The Loretto, really more like a pilgrimage site than a church, is a vestige of one of the more peculiar cults that blossomed around baroque era worship of the Virgin Mary. From the outside, the building is a charmer, an architectural gem by father and son baroque masters Kristof and Kilian Dientzenhofer, replete with squadrons of bouncing cherubs. Once inside, you're not in a church but a courtyard surrounded by a cloister where visiting penitents strolled. Along the walls of the arcade are stations to stop and pray to various saints, whose intercession specialities are helpfully inscribed: St. Sebastian for the plague, St. Blaise for sore throat, St. Apollonia for toothaches, etc.

In the center of the Loretto's courtyard is its reason for being, the reason pilgrims traveled here. Called the Sancta Casa, it is a kind of huge carved stone vault that encases a replica of the room where Mary received the Annunciation, that is, was told by the Archangel Gabriel that it was her destiny to bear the son of God. This building is a replica of one that was supposedly transported by angels from the Holy Lands to northern Italy when heathen Turks threatened the holy site. Many Loretto shrines popped up after news spread of the miracle of the flying building, but Prague's is the biggest and most famous.

Visitors stroll through the Loretto's arcades until they enter the sanctuary of the Church of the Nativity, which at first appears like most of Prague's baroque churches. But notice the painting of the martyr St. Agnes on the wall to your right. As an adoring cherub hovers above her, the saint, in a state of exaltation, holds up a platter containing her own severed breasts. What appear to be dummies in the two glass cases flanking the altar are the skeletons of Saints Felicissimus and Marcia, each encased in wax mask and dusty robes.

On your way out, make sure to check the last corner chapel in the arcade and look at the sculpture to your left of the crucified bearded woman. This is Saint Wilgefortis who was a devout Christian virgin betrothed by her evil father to marry a heathen. Begging God on the eve of her wedding to prevent this unholy union, she awoke to find she had sprouted a foot-long black beard. Not surprisingly, her intended took one look at her and hastily called off the ceremony. The poor woman's enraged father, however, ordered her crucified. She was canonized and became the patron saint of women in unhappy marriages.

The mad emperor, alchemists and ghosts

Many kings ruled over Prague, the historic capital of the kingdom of Bohemia and the ancient seat of Czech nationalism. But none were odder than Rudolf II. This Habsburg emperor, now believed to have been insane, relocated the seat of the Holy Roman Empire from Vienna to Prague because he found Prague more congenial to his pet interests, including alchemy, astrology and all manner of occult sciences.

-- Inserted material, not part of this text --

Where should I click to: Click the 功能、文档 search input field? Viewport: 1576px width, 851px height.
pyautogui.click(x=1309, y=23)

In the Castle District seek out the Powder Tower opposite the north side of St. Vitus Cathedral (admission is included in the all-in-one castle sights ticket obtainable inside the entrance to the cathedral). It was in this tower, orginally built as an armory, that Rudolf installed his alchemists' laboratories, even supervising them via a royal inspector to sort out the charlatans from those who were "truly" able to turn base metals into gold. The famed British duo of alchemical history Edward Kelley and John Dee labored in this tower for years and entertained Rudolf and his court with their mumbo jumbo. Today, you can tour the two levels of the tower where alchemists' labs are recreated using authentic flasks and crucibles. The soot on the walls and ceilings is the real thing, the 400-year-old residue from those pseudo-scientists' smoking cauldrons.

Czech historians will tell you that the alchemists and hermeticists of the Renaissance era in Prague -- who spent their days "proving" the existence of dragons, reading fortunes in Tarot cards and trying to conjure angels -- should be regarded not so much as quacks but as iconoclasts seeking an alternative to church dogma to explain the mysteries of the universe. As for ghosts, there are many. Here are three of Prague's favorites to watch for, especially along the narrowest, most twisted cobblestone lanes where the moonlight is most faint.

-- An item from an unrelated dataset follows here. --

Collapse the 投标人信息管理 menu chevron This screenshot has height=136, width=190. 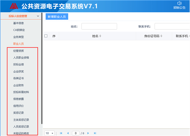coord(38,16)
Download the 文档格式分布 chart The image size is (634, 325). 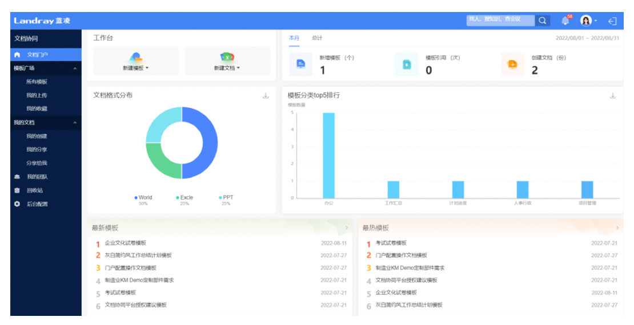click(266, 96)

The iron man is the ghost of one Jachym Berka, a soldier doomed by his own vanity and pride. When he returned from the wars to Prague 400 years ago he foolishly believed lies being spread that his fiance had been unfaithful and he spurned her. Heartbroken, the woman drowned herself in the Vltava River and her father, finding this unbearable, flung himself off a tower to his death. Thunderstruck by these events, Berka was overcome with remorse, causing him to hang himself in a cellar. The story has it that Berka's ghost wanders Prague in his soldier's armor, seeking a virgin who will walk with him for an hour to exonerate his sins.

The ghost of the bell-ringing nun was an imperious gentlewoman who flew into a rage once when her servant girl failed to obey her orders quickly enough. The servant, it seems, was so devoutly Christian that she stopped to kneel and pray whenever she heard the chimes of Tyn Church on Old Town Square. When no manner of shouting could persuade the pious girl to cease, her infuriated mistress promptly strangled her. Repentant afterward, the noblewoman entered a convent and bought a new bell for Tyn Church. It is said she can be seen and heard during the pre-dawn hours pulling the ropes to give the bells a ring.

Finally, there is the French major who was killed when his troops laid siege to Prague in 1741. For a long time it was said his ghost patrolled the ramparts of Prague's ancient Vysehrad fortress, attacking passersby as if he was still fighting the enemy Czechs. In 1892, an officer of the Austro-Hungarian Army had a bright idea. Wouldn't it salve the fallen officer's ego to be saluted? It worked. These days, the major strolls the walls with a spectral smile on his face and a polite nod to anyone who offers him a salute.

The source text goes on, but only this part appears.